If you decide the approval flow is too slow for this use case, match crash-bot DM:

**exec-approvals.json:**
```json5
"crash-bot-public": {
  "security": "full",
  "ask": "off",
  "askFallback": "full",
  "autoAllowSkills": true,
  "allowlist": []
}
```

**openclaw.json:**
```json5
"exec": {
  "security": "full",
  "ask": "off"
}
```

This is simpler but removes oversight — any command runs freely.

### Why Approvals Matter Here

This is a **public channel instance**. Crew members (Matt, Kyle, others) can send messages that trigger me. Without approvals:
- Anyone in the channel could get me to run arbitrary commands
- No audit trail on what was executed
- No chance to catch destructive or accidental commands

With approvals:
- -topher vets every non-allowlisted command before it runs
- `allow-always` builds up an allowlist over time for trusted tools
- Safety net for a public-facing agent

## Lessons Learned (2026-05-02)

1. **`exec` in `allow` array is required** — the `exec` config block alone doesn't give you the tool if the tool itself isn't allowed
2. **Two config layers must agree** — `openclaw.json` tool policy AND `exec-approvals.json` host policy; stricter wins
3. **`askFallback` defaults to `deny`** — if no approval client is reachable, everything gets blocked. This is safe but means exec is useless until you wire up an approval channel
4. **Discord native approval client needs explicit config** — it doesn't auto-enable just because Discord is configured as a channel
5. **`process` in deny = no background tasks** — foreground exec only, which is actually good for a public instance
6. **Approval flow IS working** — as of ~15:44 UTC, exec commands now prompt for approval. The `/approve` mechanism is live.
7. **Context window pressure** — smaller models (glm-5.1:cloud) lose track of permission states quickly.
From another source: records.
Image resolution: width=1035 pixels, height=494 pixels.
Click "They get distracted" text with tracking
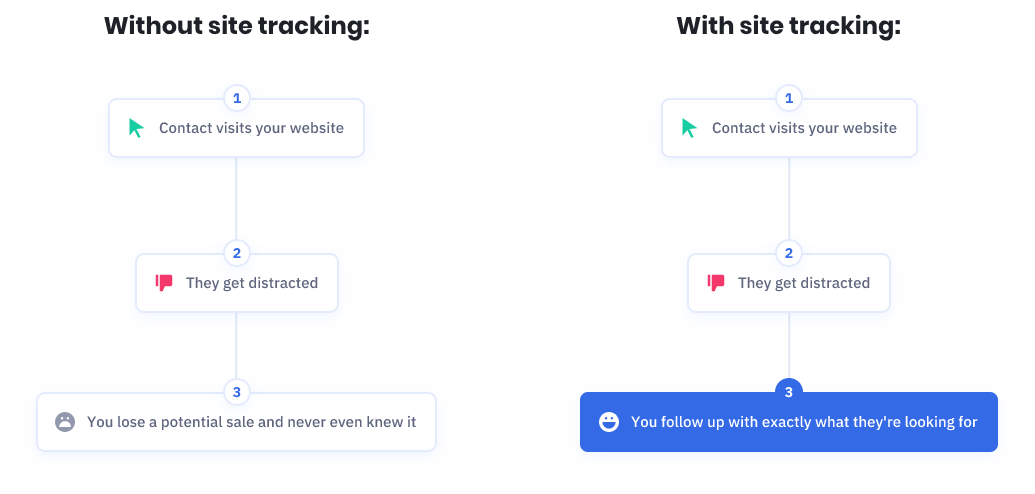point(804,283)
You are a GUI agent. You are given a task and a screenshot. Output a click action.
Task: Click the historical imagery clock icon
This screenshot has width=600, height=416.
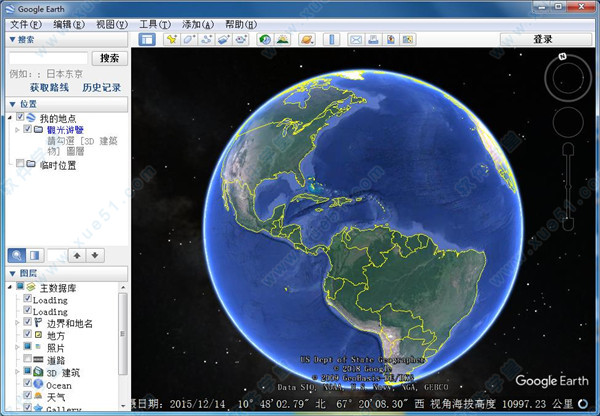[265, 39]
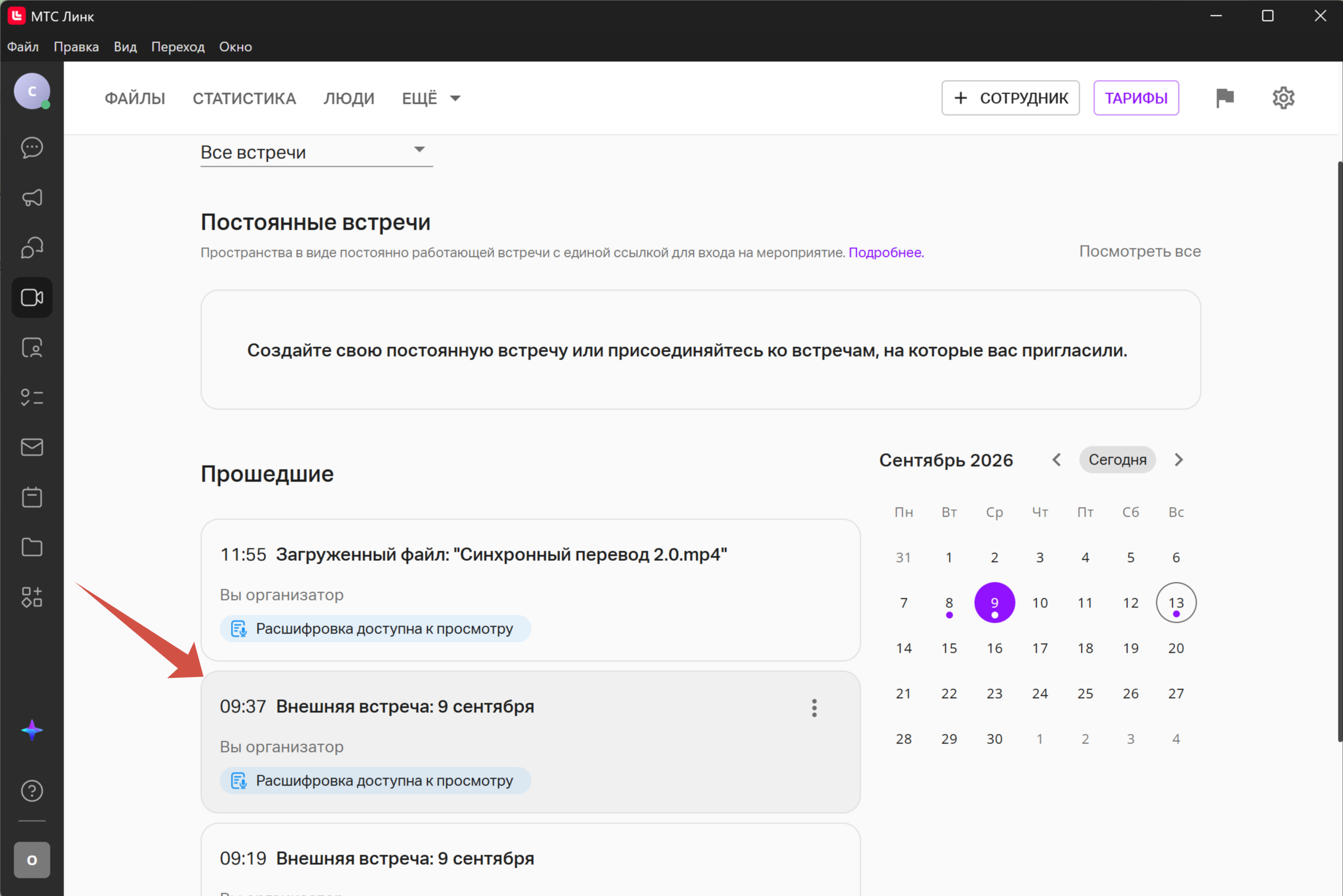The height and width of the screenshot is (896, 1343).
Task: Open the megaphone announcements icon in sidebar
Action: click(32, 198)
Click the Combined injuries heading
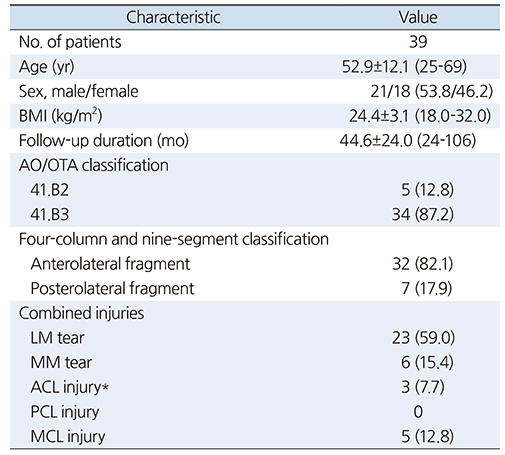This screenshot has width=505, height=455. (x=82, y=313)
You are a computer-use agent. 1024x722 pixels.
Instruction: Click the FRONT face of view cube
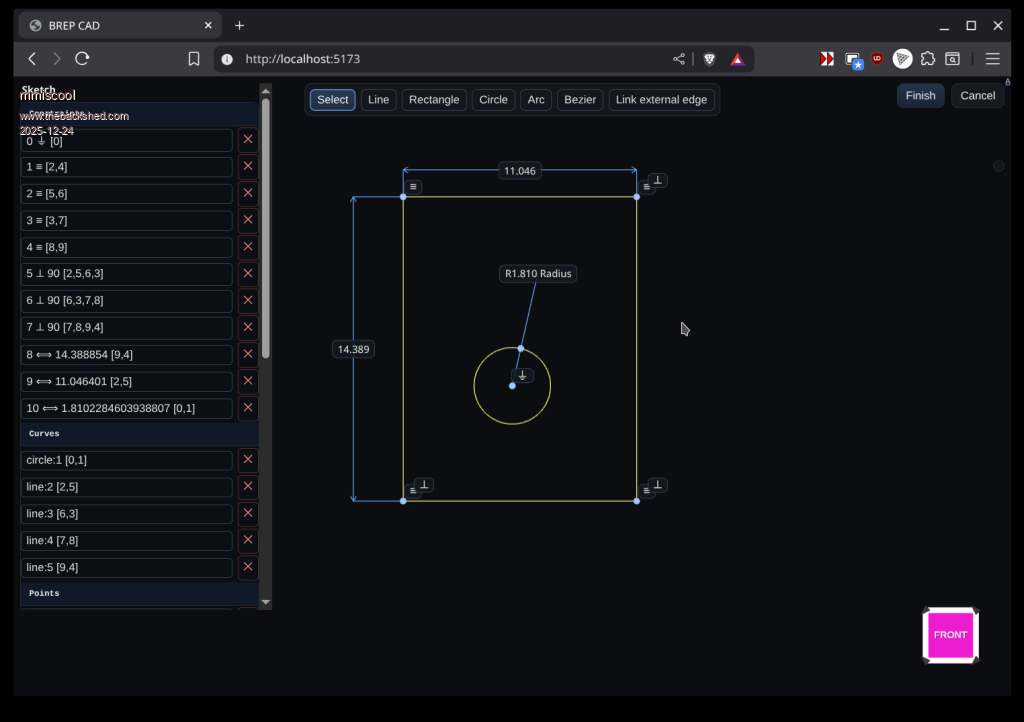point(950,635)
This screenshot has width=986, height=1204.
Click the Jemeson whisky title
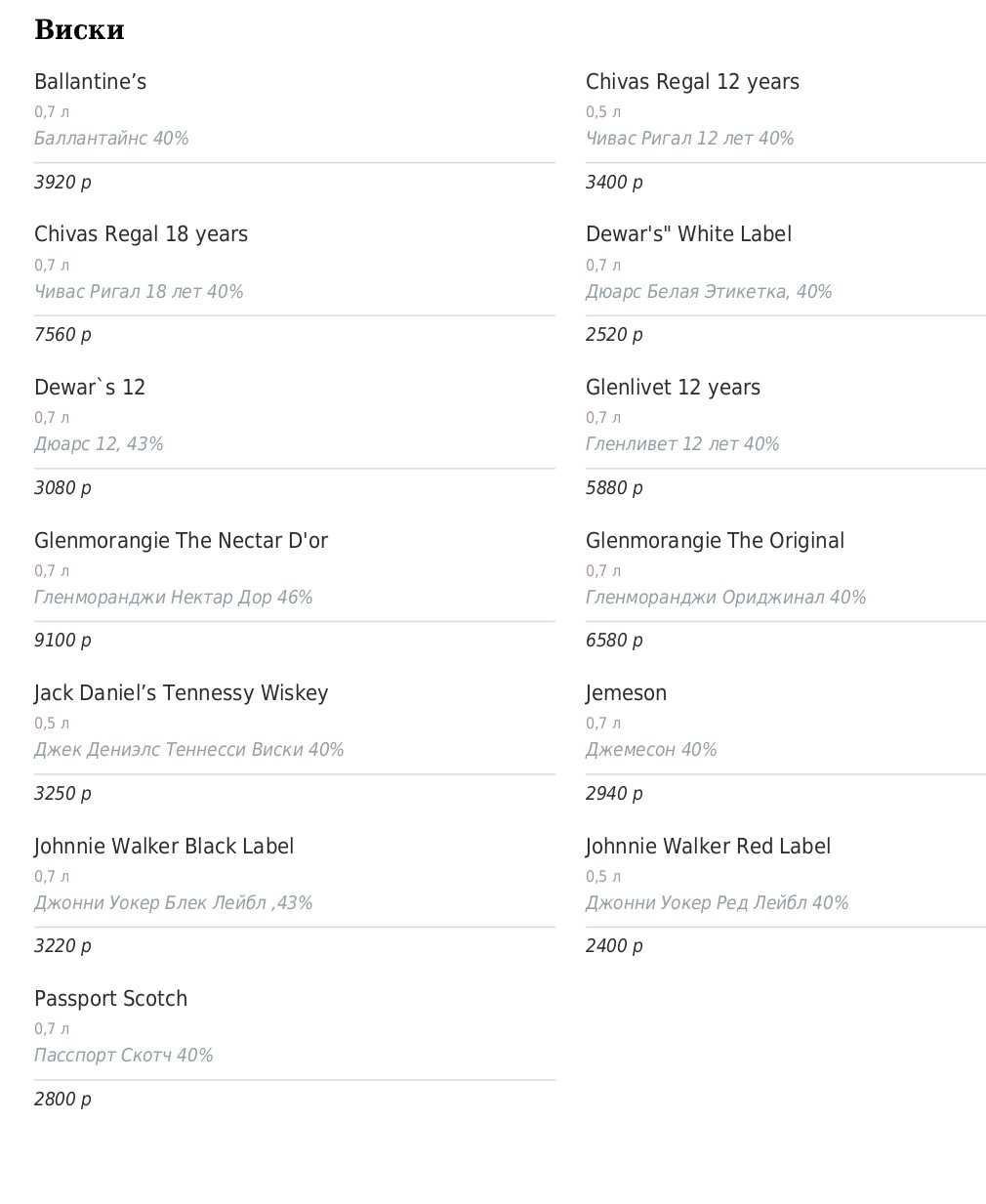pos(626,693)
A dedicated admin agent on a stronger model makes more sense for infra work.

## Architecture Decision (2026-05-02)

**Public instance (crash-bot-public):** Strip exec access. Channel-facing, no shell. Reads, writes, web search, memory — that's enough.

**Admin/Professor agent (new):** DM-facing only. Full exec, stronger model, handles infra changes, config edits, and anything that touches the system. Personality: Mr. C scaffolding (TBD by -topher).

**Why:** The permission layering (tool allowlist → exec config → host approvals) burned an entire session on config debugging. A smarter model with clear, simple permissions would handle this in minutes. The public/private split is real — lean into it instead of fighting it.

### Status
- **crash-bot-public exec:** Currently enabled with approval flow. Needs to be revoked (remove `exec` from allow, set `security: "deny"`).
- **Professor agent:** Not yet created. -topher has personality scaffolding for Mr. C.